Nella serata prende corpo il pezzo forte ossia la sfilata dei carri, quest’anno con numerosissimi carretti a seguito (i paliotti) a rendere ancor più surreale l’atmosfera, spaziando su vari argomenti, come: “Ghé posta par tût” parodia tutta nostrana del celebre programma di Maria De Filippi, portato in scena dalla Locanda San Fiorenzo.

“La Libertà: Fiurisola la fa nutissia” interpretato dai ragazzi del Bar Posta e Collettivo 14 con le più ironiche e strampalate notizie dalla politica allo sport sul capoluogo della valdarda. “Aaardabronzatissimi” con il numerosissimo gruppo (quasi 120 componenti) del Bar Paradiso, che ha raccontato le insolite peripezie dello storico albergo sole.

E ancora: il bar suavis con “i’artista da strà; la compagnia teatrale con “Al festival diàanvèn”; il gruppo Roveleto come rio ha portato in scena “Autoscuola val d’Arda” infine il gruppo de il ristorante la ruota con “il Verani in visita a Las Vegas mettendo in scena in gruppo di arzilli vecchietti evasi dalla nota casa di cura fiorenzuolana, per andare nella città del gioco.

La sfida a colpi di sketch e battute rigorosamente in dialetto, è continuata nel pomeriggio di domenica culminando con la premiazione e la festa finale, dove tutti gli “Zobiari” si divertono e si mescolano nella baraonda finale di balli, creando un grande paese dei balocchi.

“La Zobia è una grande famiglia, siamo tutti vincitori e tutti ci siamo fatti una grande risata” – così Valter Portesi, presidente dell’associazione “Amici della Zobia” promotrice dell’evento, ha dato avvio alla premiazione del palio.

La Classifica finale del “Palio” stilata dalla giuria, che per il primo anno vede il podio, recita al primo posto la Locanda San Fiorenzo, al secondo il Bar Paradiso (che si aggiudica anche il premio “gruppo più numeroso”) e al terzo Bar Posta + Collettivo 14.

Questa meravigliosa Kermesse, è stata impreziosita da esibizioni live come quella trash dei “Gem Boy” e quella di Giorgio Vanni, voce inconfondibile delle sigle dei cartoni animati.

La Zobia non è un carnevale a porte chiuse, significativo che ogni anno si riversino decine e decine di persone, non solo di Fiorenzuola ma da tutta la provincia. Mai come quest’anno si era vista tanta affluenza, complice il fatto della mancata realizzazione del secolare carnevale della limitrofa Busseto, che per quest’anno non ha avuto seguito.

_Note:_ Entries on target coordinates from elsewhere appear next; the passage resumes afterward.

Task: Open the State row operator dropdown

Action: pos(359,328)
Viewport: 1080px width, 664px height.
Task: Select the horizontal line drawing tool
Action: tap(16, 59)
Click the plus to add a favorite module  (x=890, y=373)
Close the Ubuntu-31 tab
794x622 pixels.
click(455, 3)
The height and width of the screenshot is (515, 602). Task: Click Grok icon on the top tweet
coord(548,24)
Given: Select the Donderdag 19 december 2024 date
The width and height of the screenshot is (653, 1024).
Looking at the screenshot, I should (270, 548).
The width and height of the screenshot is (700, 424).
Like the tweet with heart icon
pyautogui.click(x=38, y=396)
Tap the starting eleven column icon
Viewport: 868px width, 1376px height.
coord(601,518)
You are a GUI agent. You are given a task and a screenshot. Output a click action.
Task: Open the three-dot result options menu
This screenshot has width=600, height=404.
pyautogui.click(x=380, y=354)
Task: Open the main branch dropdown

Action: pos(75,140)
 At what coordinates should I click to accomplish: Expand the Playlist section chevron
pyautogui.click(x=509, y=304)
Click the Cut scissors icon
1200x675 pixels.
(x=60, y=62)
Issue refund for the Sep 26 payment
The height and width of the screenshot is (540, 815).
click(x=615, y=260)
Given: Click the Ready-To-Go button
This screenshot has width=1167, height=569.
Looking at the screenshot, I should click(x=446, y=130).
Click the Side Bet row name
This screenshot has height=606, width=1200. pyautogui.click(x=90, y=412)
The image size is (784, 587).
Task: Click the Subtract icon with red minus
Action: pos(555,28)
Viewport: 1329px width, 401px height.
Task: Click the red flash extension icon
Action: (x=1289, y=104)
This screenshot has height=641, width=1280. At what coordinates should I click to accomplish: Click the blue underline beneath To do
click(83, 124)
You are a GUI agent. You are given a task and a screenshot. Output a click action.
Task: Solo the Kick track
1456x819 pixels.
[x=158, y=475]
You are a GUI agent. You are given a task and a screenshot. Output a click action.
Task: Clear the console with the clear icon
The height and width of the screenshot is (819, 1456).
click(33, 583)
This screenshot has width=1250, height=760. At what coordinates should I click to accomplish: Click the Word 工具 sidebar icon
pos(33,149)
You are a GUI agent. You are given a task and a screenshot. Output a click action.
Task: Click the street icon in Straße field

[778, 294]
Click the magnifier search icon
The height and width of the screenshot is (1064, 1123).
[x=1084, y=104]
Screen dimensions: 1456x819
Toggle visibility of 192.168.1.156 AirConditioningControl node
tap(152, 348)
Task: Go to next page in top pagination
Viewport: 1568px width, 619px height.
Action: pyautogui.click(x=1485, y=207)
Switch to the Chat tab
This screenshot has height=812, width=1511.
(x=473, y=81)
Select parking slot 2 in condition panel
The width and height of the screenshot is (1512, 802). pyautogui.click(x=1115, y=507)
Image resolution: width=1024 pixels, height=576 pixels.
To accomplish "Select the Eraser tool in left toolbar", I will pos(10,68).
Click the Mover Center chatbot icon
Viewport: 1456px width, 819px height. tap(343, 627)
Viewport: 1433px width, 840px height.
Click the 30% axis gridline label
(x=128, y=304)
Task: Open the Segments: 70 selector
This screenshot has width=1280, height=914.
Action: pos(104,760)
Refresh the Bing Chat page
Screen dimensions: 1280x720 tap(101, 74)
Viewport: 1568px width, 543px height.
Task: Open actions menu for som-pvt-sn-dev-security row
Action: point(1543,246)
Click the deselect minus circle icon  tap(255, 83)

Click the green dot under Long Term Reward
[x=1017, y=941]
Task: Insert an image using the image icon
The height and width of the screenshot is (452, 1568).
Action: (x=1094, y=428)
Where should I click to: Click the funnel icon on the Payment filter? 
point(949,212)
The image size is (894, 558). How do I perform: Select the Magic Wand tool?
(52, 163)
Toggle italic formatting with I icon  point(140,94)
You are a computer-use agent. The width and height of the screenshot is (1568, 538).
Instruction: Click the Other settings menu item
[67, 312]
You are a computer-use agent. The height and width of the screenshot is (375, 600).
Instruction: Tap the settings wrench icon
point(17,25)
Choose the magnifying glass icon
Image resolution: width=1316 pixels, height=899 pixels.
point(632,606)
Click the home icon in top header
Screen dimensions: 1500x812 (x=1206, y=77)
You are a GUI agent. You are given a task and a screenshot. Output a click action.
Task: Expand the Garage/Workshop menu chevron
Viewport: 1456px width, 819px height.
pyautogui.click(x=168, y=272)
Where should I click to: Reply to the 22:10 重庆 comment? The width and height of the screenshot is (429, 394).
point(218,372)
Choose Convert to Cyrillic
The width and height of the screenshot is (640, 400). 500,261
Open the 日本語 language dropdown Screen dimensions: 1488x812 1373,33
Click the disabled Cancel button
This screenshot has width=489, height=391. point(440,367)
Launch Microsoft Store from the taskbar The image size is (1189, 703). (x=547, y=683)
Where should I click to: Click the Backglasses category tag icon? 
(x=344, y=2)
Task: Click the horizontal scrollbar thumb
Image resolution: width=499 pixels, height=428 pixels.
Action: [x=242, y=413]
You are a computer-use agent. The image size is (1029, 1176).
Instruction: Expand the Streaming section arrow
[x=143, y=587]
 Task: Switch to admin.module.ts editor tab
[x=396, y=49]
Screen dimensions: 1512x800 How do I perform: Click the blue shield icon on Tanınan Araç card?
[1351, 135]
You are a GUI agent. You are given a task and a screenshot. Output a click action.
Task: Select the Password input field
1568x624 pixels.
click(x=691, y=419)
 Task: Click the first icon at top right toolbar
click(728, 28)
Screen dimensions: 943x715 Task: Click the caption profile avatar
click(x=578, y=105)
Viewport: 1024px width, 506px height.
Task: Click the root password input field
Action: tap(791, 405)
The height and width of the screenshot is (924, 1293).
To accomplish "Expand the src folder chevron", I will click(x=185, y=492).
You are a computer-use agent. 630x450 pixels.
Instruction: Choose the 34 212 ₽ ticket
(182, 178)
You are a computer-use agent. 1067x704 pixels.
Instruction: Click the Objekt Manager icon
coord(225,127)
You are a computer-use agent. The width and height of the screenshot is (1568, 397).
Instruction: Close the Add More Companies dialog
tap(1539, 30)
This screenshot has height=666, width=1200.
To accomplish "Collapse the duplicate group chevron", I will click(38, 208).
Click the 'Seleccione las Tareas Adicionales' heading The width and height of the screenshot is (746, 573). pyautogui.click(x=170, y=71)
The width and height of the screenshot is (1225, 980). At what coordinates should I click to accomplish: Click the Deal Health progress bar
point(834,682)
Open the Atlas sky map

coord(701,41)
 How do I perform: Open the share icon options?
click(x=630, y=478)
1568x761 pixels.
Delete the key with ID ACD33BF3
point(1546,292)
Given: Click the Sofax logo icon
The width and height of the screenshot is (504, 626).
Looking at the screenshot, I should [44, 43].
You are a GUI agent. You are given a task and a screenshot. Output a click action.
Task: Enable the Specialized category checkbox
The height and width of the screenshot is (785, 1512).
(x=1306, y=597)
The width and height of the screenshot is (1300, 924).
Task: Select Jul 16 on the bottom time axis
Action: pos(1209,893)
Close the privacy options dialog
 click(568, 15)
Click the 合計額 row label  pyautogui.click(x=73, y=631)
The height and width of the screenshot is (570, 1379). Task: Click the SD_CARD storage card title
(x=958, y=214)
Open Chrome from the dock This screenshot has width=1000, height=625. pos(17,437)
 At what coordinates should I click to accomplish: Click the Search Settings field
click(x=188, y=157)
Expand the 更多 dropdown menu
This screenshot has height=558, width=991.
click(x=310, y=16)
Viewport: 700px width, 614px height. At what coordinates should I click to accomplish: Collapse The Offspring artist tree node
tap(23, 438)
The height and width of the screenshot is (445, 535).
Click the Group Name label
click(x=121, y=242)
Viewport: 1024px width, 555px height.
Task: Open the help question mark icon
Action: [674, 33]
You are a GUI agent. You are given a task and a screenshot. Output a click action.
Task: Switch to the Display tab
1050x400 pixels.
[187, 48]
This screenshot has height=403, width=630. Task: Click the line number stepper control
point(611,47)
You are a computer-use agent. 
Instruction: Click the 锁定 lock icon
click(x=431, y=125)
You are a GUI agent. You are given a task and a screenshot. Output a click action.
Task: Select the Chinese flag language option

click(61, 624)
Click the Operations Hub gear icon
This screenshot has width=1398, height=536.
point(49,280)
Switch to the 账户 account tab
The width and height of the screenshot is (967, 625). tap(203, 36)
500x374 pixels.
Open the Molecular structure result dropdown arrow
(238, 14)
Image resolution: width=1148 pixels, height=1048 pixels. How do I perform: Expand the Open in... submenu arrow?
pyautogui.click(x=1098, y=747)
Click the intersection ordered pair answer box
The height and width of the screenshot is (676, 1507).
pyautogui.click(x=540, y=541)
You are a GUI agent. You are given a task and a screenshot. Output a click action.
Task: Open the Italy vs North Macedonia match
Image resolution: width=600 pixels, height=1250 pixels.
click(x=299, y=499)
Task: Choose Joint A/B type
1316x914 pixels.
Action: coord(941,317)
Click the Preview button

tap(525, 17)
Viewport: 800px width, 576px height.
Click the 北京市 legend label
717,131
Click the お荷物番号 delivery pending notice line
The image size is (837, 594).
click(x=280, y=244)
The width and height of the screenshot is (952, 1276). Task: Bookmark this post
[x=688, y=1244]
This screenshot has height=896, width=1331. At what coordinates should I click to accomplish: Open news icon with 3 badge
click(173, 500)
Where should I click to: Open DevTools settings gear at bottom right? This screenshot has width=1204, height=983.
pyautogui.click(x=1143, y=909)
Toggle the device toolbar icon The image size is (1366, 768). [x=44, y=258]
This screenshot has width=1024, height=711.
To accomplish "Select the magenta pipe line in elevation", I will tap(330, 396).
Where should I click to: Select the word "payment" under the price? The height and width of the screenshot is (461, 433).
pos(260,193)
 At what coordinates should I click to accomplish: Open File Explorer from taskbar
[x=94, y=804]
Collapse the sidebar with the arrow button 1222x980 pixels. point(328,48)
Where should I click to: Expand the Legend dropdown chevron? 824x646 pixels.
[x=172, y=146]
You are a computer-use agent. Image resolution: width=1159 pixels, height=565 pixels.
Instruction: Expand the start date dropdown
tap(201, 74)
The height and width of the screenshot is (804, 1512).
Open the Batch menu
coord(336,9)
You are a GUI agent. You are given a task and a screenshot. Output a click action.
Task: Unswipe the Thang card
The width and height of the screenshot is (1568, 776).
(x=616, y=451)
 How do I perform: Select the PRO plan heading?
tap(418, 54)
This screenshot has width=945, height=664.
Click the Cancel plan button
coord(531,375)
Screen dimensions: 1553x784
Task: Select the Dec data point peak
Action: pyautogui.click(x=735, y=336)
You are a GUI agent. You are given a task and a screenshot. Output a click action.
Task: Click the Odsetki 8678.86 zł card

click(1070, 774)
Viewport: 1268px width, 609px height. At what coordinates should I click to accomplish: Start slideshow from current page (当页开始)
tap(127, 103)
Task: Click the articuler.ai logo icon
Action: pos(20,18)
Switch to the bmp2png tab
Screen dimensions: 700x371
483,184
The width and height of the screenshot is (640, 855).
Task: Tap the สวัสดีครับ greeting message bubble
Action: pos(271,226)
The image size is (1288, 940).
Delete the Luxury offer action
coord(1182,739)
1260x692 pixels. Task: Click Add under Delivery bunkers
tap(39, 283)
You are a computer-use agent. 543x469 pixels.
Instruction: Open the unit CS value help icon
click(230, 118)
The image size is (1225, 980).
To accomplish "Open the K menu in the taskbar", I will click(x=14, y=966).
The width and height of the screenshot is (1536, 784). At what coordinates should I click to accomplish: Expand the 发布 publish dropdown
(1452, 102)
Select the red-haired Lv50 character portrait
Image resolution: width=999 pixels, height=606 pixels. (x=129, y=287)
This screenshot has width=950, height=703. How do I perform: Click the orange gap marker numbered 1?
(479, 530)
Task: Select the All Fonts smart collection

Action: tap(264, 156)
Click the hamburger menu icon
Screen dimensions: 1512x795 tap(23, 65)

“Un grazie particolare va a tutti gli Zobiari , alle associaizoni e agli sposnsor, che ci aiutano a mantenere viva la tradizione” – conclude Portesi, rivelando la ricetta per mantenere viva questa tradizione, ricordando anche chi non c’è più ma che ha reso immortale in questi anni l’evento. Cala quindi il sipario, solo per temporaneamente, su uno degli eventi più particolari che la nostra zona può vantare, avendo regalato sorrisi e qualche ora di leggerezza perché come recita il motto della Zobia “Chi non ride non è una persona seria”.